Branca Celeste foi das artistas que entrou em palco a matar, proporcionando momentos espectaculares. Ela cantou e dançou Nany em “Mwana ma kumbue”, que saiu da pena de Cananito Alexandre. Foi visível, pela performance, que conserva bem o que aprendeu nos rituais de iniciação da cultura Cokwe. A jovem mexeu com “Marió”, canção do congolês Luambo Makiadi “Francó”, muito regravada pelas africanas, pois é uma história que acontece em muitas sociedades do continente, sendo o personagem equivalente ao nosso “Pacheco”. Na parte final Branca Celeste levantou a fasquia do concerto em “Omboio”, recolha feita pelo Duo Canhoto, e refeita por Pérola. Os deuses da Dança incorporaram-se na cantora e houve uma bela colaboração com a percussionista Odeth. Branca é oriunda da Lunda-sul e optou por viver em Luanda, onde tem vindo a conquistar espaço.
Bevy Jackson foi chamada para a abertura do Vozes de Março 2021, trazendo “Amanhã talvez”, tema romântico da brasileira Joana. A intérprete, que tem sido uma das artistas mais solicitadas quando o fado e a morna são as propostas, brindou a audiência com clássicos dos dois estilos - “Que Deus me perdoe” e “Sodade” - ambas conhecidas nas vozes das duas grandes divas Amália Rodrigues e Cesária Évora. Nesta segunda passagem pelo Show do Mês, Bevy, que também navega pela soulmusic, com Diana Kahango deu alma ao clássico “You make me feel like” (Natural Woman). A artista, depois das passagens por Portugal e Inglaterra, tem uma agenda regular nas noites luandenses, partilhando o palco com o produtor e pianista caboverdiano Zé Afonso.

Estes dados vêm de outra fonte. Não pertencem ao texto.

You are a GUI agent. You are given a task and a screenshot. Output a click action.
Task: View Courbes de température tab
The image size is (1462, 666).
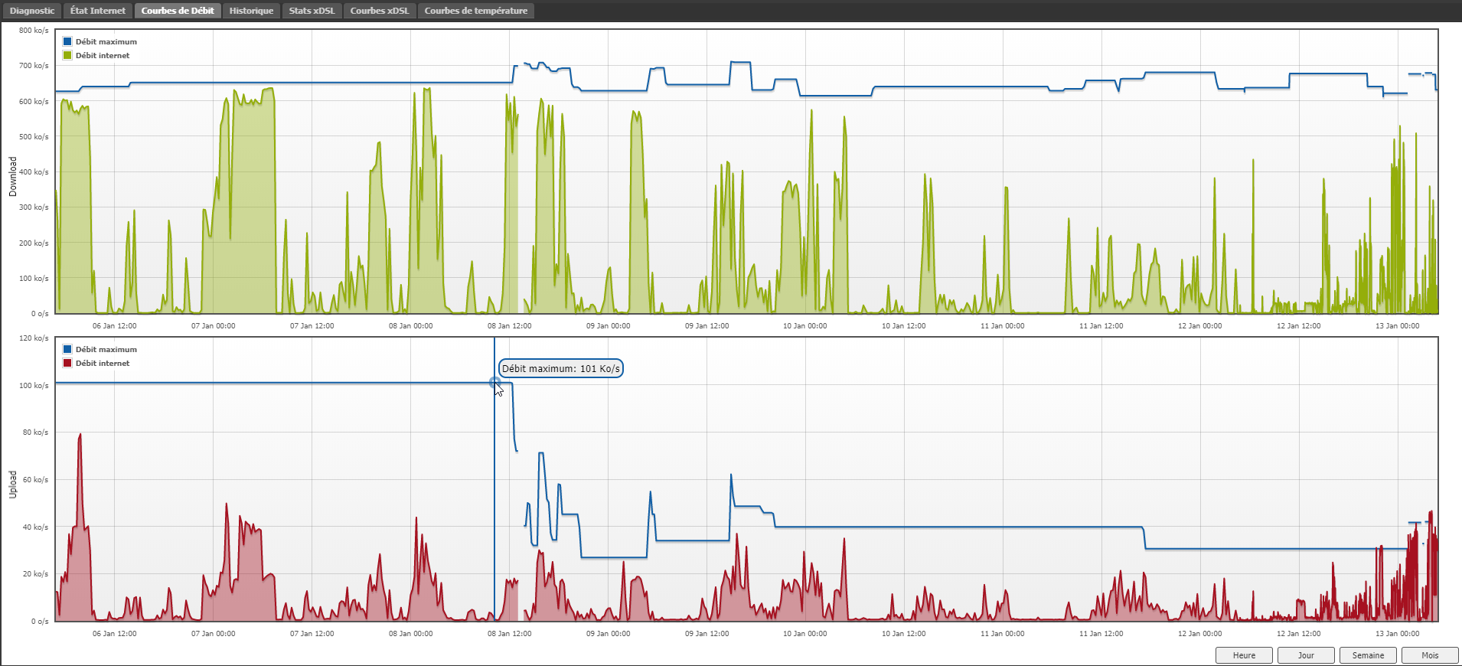[x=475, y=11]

Sandra Solange, cantora que carrega em si dois povos amigos, o angolano e o cubano, foi aproveitada para o toque original na salsa e na rumba, consolidado com a presença do cubano Yasmane Santos na percussão. Da tia Nani deu mais açúcar em “La vida es buena”, passeou pelo “Caramelo caliente” e não teve como não cantar “Azúcar negra” de Célia Cruz, uma das principais vozes dos ritmos do Caribe. Sandra desceu um pouco e trouxe o apelo de Alcione, “Não deixa o samba morrer”.
Alexandra Bento, conhecida como vocalista da Banda FM de Benguela, é uma aposta regular no Show do Mês e no “Vozes de Março”. A cantora foi à terra das praias, mulatas, samba e futebol e deu voz a Alcione em “Loba”. A sua passagem esteve assente na kizomba e no zouk das ilhas de Cabo-verde.